You can easily inherit this instance now, and use it as your base for your WordPress applications. Let’s say you’d build this Docker instance with the command docker build -rm -t yourname/wordpress, you can now :
* push that version to the public, or your own Docker repository
* create a new Docker container which will continue from where this instance was left

Imagine building an instance called yourname/myapp with this Dockerfile :

FROM yourname/wordpress
MAINTAINER Your Name your@email.com

ADD ./start_app.sh /start_app.sh

## WP install script starts now
CMD ["/bin/bash", "/start_app.sh"]

This will create a new docker container, which has everything from our previous example already inherited! So in /start_app.sh we’d define to run supervisord -n and we have a running container within less than a second, as it’s starting where the built one ended.

Caveats

This is just an example, please remember that in the first Dockerfile we run a script called start.sh with CMD, which means that it runs when you run the docker instance from the created image – not at build time. You would want to move that from CMD to something like RUN sudo /bin/bash /start.sh to have it executed – and cached – during build time.

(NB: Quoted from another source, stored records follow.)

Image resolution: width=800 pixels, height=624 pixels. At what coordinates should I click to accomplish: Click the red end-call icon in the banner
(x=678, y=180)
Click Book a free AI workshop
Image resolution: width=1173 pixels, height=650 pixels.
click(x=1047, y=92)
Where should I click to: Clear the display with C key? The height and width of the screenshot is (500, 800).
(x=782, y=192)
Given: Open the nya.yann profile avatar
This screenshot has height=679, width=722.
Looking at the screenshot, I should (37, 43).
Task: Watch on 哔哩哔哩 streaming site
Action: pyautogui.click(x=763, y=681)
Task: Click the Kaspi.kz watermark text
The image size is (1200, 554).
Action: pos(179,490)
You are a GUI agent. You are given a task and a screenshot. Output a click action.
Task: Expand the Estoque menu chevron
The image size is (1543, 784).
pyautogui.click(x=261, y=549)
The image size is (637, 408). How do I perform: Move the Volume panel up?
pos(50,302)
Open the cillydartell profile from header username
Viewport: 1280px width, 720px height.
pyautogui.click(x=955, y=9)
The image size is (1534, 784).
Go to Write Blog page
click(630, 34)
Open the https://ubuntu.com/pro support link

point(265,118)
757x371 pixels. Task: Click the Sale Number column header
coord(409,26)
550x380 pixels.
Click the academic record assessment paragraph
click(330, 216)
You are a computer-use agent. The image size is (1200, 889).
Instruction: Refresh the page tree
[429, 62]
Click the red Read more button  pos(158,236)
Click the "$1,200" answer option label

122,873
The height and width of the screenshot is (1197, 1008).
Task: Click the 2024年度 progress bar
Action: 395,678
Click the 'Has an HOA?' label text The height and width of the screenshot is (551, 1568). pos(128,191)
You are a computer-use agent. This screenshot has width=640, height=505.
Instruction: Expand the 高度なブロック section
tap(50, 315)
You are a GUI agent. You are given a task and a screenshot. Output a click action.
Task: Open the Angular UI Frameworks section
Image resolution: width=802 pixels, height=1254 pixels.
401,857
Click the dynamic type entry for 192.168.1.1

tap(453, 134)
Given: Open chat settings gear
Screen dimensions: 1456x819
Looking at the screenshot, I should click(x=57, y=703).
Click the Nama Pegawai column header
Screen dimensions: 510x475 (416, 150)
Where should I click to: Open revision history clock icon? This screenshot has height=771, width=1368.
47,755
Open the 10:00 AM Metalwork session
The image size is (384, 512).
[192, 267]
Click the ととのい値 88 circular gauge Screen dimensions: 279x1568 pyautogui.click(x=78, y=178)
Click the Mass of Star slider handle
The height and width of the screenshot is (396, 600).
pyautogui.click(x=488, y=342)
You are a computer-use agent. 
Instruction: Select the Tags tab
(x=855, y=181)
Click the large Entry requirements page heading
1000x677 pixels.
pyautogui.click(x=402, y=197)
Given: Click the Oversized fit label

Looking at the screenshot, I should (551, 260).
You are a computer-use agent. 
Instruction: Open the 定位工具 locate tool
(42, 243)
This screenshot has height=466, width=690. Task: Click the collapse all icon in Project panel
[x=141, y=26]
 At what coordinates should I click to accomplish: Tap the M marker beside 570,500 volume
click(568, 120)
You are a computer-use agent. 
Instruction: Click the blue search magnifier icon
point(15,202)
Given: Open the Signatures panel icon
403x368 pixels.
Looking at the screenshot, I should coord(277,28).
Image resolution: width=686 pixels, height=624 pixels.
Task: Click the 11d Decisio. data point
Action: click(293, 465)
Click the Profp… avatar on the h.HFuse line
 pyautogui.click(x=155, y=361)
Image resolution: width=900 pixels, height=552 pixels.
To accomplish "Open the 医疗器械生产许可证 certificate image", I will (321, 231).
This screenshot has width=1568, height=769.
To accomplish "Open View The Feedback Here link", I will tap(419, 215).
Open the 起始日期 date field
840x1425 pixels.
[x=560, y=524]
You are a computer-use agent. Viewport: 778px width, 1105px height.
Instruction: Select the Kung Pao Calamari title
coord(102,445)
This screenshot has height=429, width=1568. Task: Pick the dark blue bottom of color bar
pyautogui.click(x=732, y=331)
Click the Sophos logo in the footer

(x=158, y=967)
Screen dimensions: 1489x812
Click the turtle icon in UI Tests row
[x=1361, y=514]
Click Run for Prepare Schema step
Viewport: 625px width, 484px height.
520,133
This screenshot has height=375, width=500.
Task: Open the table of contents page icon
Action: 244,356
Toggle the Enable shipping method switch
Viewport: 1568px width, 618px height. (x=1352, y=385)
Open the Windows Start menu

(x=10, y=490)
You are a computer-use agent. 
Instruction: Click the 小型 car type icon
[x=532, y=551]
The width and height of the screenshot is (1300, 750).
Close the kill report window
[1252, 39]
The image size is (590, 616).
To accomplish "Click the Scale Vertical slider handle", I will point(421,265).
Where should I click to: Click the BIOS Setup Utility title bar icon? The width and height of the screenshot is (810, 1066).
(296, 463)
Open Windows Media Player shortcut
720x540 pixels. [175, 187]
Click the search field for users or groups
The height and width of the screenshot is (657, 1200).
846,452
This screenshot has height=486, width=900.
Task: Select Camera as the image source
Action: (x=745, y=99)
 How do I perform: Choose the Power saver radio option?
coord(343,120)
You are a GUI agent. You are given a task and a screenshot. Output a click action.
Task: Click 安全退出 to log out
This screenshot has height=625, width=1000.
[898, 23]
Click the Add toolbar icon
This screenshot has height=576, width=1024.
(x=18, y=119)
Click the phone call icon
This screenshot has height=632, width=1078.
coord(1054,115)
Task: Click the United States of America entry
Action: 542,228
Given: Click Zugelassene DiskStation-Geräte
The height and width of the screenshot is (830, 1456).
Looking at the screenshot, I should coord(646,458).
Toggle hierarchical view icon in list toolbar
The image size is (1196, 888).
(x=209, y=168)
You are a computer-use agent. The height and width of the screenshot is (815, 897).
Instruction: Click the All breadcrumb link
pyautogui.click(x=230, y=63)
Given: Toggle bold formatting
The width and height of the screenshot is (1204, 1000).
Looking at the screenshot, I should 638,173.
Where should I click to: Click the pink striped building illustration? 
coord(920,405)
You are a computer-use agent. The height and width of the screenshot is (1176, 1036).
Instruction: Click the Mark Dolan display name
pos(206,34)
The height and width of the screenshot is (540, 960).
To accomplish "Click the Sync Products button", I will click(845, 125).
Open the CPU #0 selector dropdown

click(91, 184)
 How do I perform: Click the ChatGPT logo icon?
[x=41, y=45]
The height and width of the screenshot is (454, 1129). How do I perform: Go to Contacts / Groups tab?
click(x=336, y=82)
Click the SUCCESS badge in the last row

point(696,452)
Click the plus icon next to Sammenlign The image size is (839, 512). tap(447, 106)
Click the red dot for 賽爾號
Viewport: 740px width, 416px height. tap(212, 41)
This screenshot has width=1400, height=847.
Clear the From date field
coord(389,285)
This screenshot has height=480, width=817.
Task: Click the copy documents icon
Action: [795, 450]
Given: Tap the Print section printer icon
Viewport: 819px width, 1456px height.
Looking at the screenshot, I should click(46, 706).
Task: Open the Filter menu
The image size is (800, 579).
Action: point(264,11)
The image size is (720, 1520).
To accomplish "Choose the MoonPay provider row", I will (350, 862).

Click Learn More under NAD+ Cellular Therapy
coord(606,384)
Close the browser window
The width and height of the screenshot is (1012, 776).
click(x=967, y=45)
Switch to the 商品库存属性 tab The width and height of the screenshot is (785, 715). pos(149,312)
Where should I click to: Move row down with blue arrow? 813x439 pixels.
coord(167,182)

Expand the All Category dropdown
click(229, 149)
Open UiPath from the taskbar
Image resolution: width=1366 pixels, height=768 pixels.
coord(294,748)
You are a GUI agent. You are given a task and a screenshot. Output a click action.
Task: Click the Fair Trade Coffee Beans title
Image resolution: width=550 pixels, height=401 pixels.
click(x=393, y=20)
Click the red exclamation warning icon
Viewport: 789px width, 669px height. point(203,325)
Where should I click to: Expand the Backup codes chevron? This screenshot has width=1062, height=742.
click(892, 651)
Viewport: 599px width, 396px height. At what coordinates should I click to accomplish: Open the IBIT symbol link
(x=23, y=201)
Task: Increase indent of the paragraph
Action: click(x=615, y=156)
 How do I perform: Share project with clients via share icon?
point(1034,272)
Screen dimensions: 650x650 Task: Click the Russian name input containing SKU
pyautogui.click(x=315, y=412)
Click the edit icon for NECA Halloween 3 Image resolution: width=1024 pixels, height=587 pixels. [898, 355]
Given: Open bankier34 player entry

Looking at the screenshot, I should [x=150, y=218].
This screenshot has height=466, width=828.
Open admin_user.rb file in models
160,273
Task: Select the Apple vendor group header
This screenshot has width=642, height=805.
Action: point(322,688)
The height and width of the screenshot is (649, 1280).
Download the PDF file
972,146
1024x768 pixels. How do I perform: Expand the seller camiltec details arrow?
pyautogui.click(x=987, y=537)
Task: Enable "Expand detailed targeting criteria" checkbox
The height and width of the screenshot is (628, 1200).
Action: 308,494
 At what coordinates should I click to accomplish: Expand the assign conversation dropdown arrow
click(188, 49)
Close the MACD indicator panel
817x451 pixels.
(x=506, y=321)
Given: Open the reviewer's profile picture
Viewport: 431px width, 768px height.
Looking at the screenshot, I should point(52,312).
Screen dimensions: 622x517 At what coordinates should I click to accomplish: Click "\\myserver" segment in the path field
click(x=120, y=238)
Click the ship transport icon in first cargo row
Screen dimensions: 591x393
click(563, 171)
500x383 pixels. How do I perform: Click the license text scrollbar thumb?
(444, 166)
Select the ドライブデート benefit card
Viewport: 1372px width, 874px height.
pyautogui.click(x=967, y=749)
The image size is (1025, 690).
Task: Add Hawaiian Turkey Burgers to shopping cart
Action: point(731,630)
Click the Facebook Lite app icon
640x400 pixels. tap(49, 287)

Second caveat are passwords, currently the start.sh creates the passwords for the first build in the start.sh. If you would inherit from that docker container, you would inherit essentially the exactly same password for all containers created from it. Solution?

  • Change passwords in the start_app.sh of your new container
  • Remove passwords where you can ( SSH authentication by PEM )
  • or move the password generating code to your freshest container – the app – instead

Build & Run

After building our app instance with docker build -rm -t yourname/myapp ., we can run it with docker run -name myapp1 -d -p 10080:80 -p 10022:22 yourname/myapp.

Now you have a running instance which inherited Apache, PHP5, MySQL and WordPress, listening for http requests on port 10080, and for your SSH connections on port 10022.

We’d monitor if everything went fine with docker logs -f myapp1, and we have our own little self-contained docker wordpress instance running.

Going further

Time to develop your own app processes now – you could install in the new app container wp-cli, and automatically install the necessary plugins for the app we’d like, or pull themes and plugins from our private or public git repositories.

Committing the image

As you want to use the images on multiple servers, you’d want to push it when it’s ready to your own private repository in your self-hosted registry.

To set up your own docker registry and push your containers to your repository, read Sam Alba’s extensive summary on the topic.

It could be as easy as :

docker tag myapp1 localhost.localdomain:5000/my_repository
docker push localhost.localdomain:5000/my_repository

From there you’d be able to pull the repository on any of your servers, and simply have it up and running within no-time after the initial builds. No more long waiting for virtual machines to boot up when time is crucial!